I don't know very much at all about DE (especially its computation) but I thought that I would add to the discussion of this 0.521 constant that this DE is not accurate - it can be off by a factor as much as 4 or 1/4 at times. This will make it significantly harder to find an analytical value for 0.521, I predict. If someone uses Distance Calculation (completely ridiculous for high-speed renders), which involves truly checking each point in the vicinity until one is found sufficiently close to the set, and that also seems affected by 0.521.... that would probably give could clues to determining it.
Well yes, analytical DE is an estimate after all, but until a better way of rendering 3D+ objects is found I'll stick with it - using "solid on iteration" is nowhere near as nice since you'll always end up either with areas without any detail and/or areas with significant aliasing (unless you use a volumetric or pseudo-volumetric method which would be much slower anyway, though it produces nice results).
I was just hoping/wondering if a method based on the apparent universality of the "0.521" (and the fact that the min distance to origin trap value can match the variation in the smooth iteration colouring) could be arrived at that produces results comparable with the current analytical DE but faster
Also I think you'll find that generally DE is actually pretty accurate, the problem with the "stars" on the Mandelbulbs is something new - I can't think of any similar problems on hypercomplex fractals (in the widest sense) - the problem with Julia Sets is admittedly pretty universal.
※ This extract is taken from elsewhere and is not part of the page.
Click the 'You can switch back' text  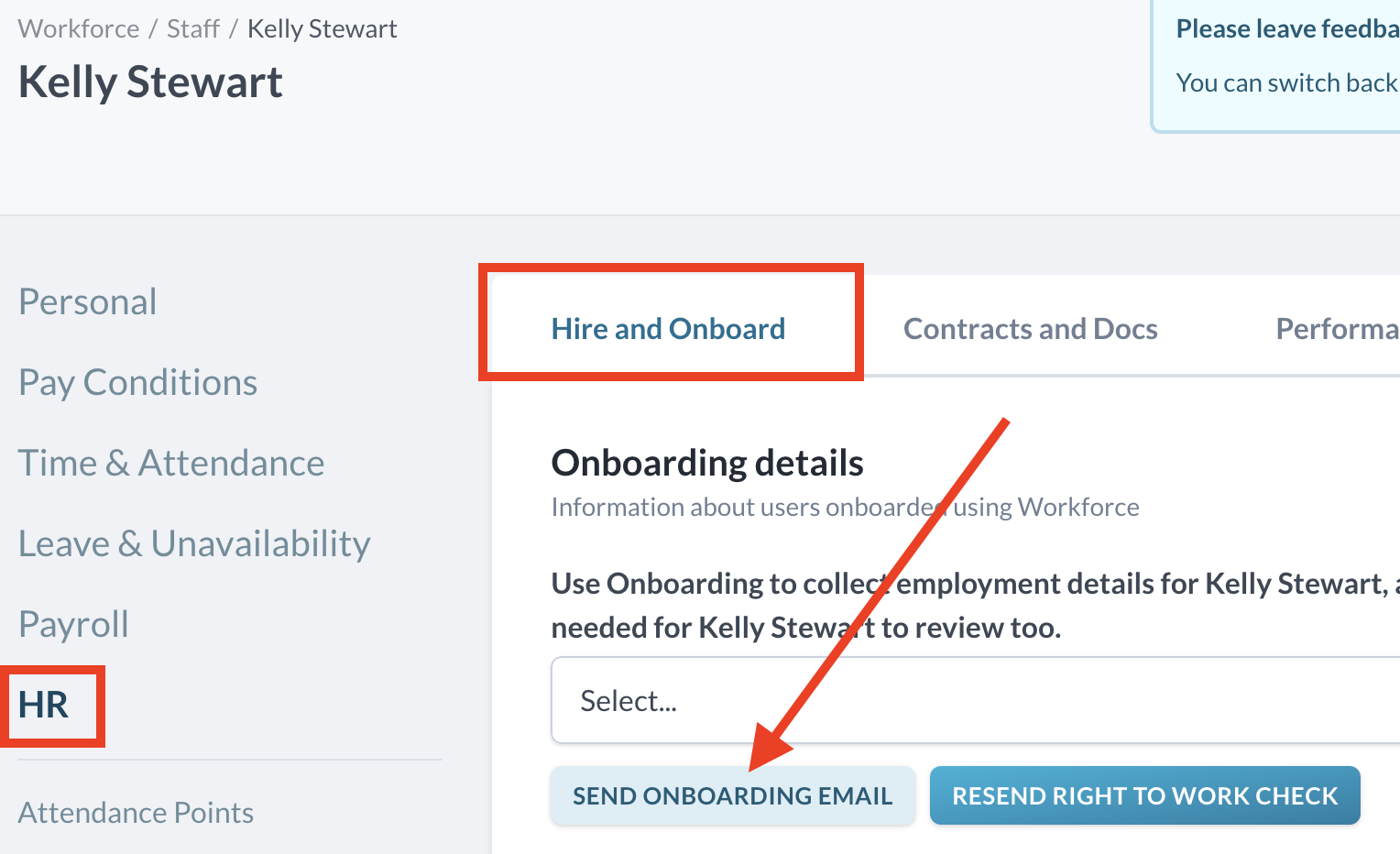click(1286, 82)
Utilising the 0.521 result directly and applying it as a "delta" method yields:
DE = 0.521*delta/abs(smoothiter1-smoothiter0)
Under experimentation this actually needs adjusting to match the analytical method and I found that using 0.2 instead of 0.521 works fine.
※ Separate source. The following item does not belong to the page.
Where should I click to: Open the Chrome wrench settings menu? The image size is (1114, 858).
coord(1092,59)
This is essentially one of the delta methods I tried previously - arrived at based on applying Newton's method, at the time I settled on this instead:
DE = 0.4/(distadjust + abs(smoothiter1-smoothiter0)/delta)
Where the default value of distadjust is 1.0.
The problem with the delta methods is that they are directional so one has to program around the problem of points where the rays are parallel or near parallel to the fractal surface.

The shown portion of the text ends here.